Nous n’avons pas la prétention, dans cette contribution, d’apporter des réponses définitives, mais seulement de souligner l’importance et la complexité d’une question qu’il faut traiter avec rigueur. Cela n’a pas été suffisamment pris en compte dans des discussions qui se sont essentiellement focalisées sur la tactique électorale de la gauche grecque, ou sur la possibilité qu’un « gouvernement de gauche » puisse surgir des élections du 17 juin et rompe de manière radicale avec les politiques d’austérité, tout en se maintenant dans le cadre de l’UE (ce qui, à notre avis, à été largement surestimé).
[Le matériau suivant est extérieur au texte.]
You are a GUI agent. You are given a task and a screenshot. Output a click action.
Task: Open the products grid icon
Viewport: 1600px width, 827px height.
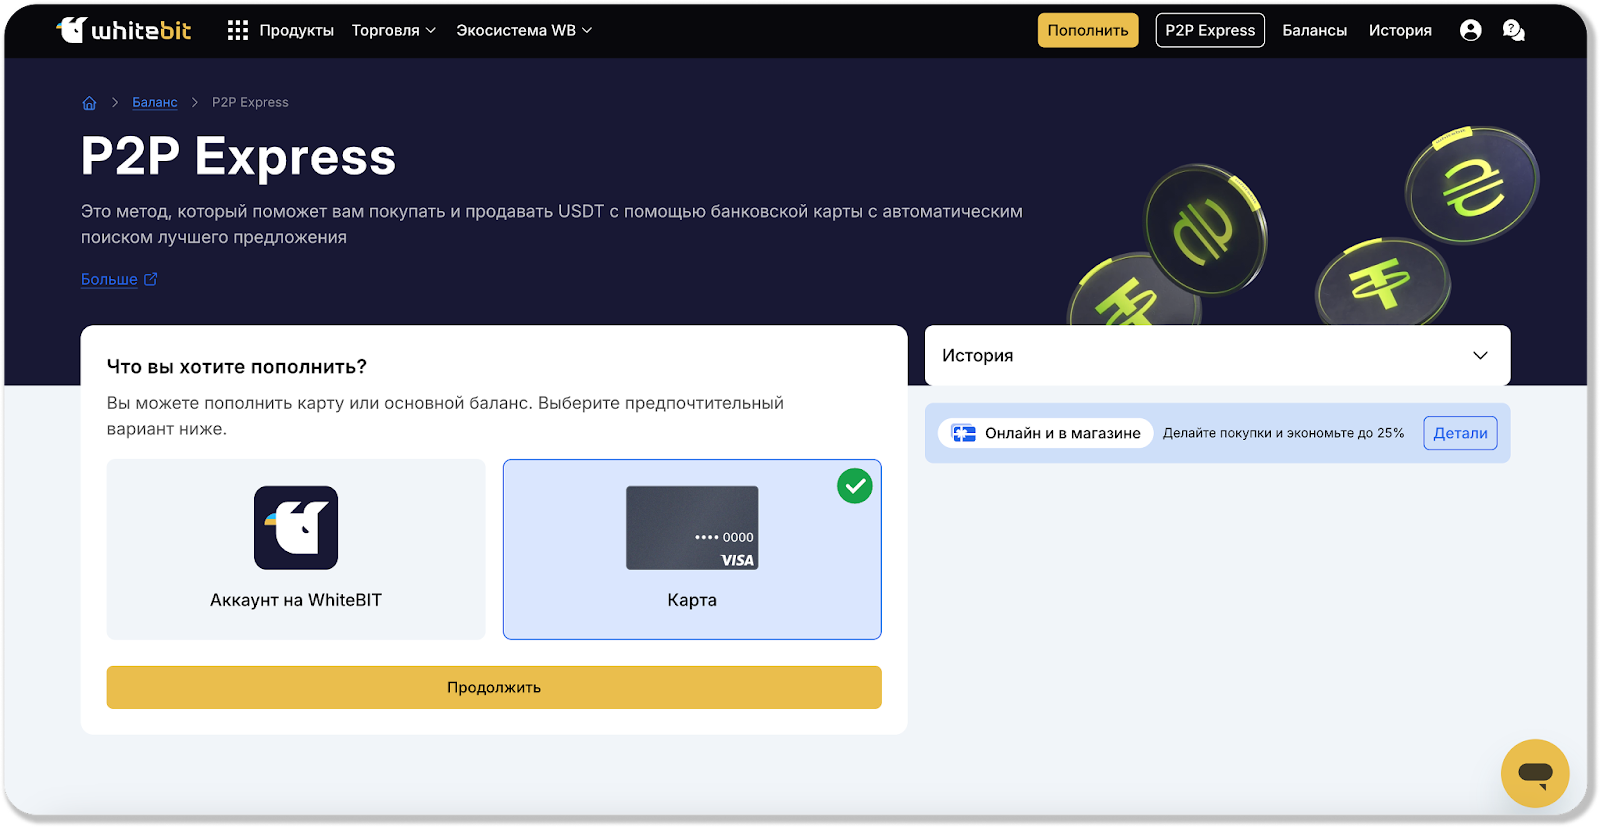click(x=237, y=30)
Quatre ans après l’éclatement d’une crise capitaliste qui ne cesse de s’approfondir ; plus d’un an après le début des processus révolutionnaires en Afrique du Nord et au Moyen ; avec l’émergence des mouvements d’occupation des places, des révoltes de la jeunesse étudiante au Chili, au Québec et au Mexique ; avec la montée des luttes ouvrières en Asie ou contre l’austérité en Europe, nous assistons certainement à un changement de période. Dans ce contexte nouveau, il n’est pas du tout exclu que des situations pré-révolutionnaires ressurgissent dans plusieurs pays européens. Il est donc urgent de reprendre le fil de débats stratégiques « classiques ». Non pour les ressasser religieusement ou les calquer tels quels sur une réalité encore mouvante et souvent contradictoire, mais pour les réactualiser de manière critique à la lumière des bouleversements en cours.


[2[Voir la position défendue par l’OKDE-Spartakos, section grecque de la IVe Internationale : « La gauche grecque et la question de l’Union européenne. Sur la sortie de l’euro et le désengagement anticapitaliste de l’UE »

[7[« Il y a des campagnes de menaces et de rumeurs, comme celle d’un coup d’Etat. Elles n’ont aucun fondement. L’armée ne pas va répéter les erreurs du passé ». Errikos Finalis, membre du Secrétariat exécutif de Syriza.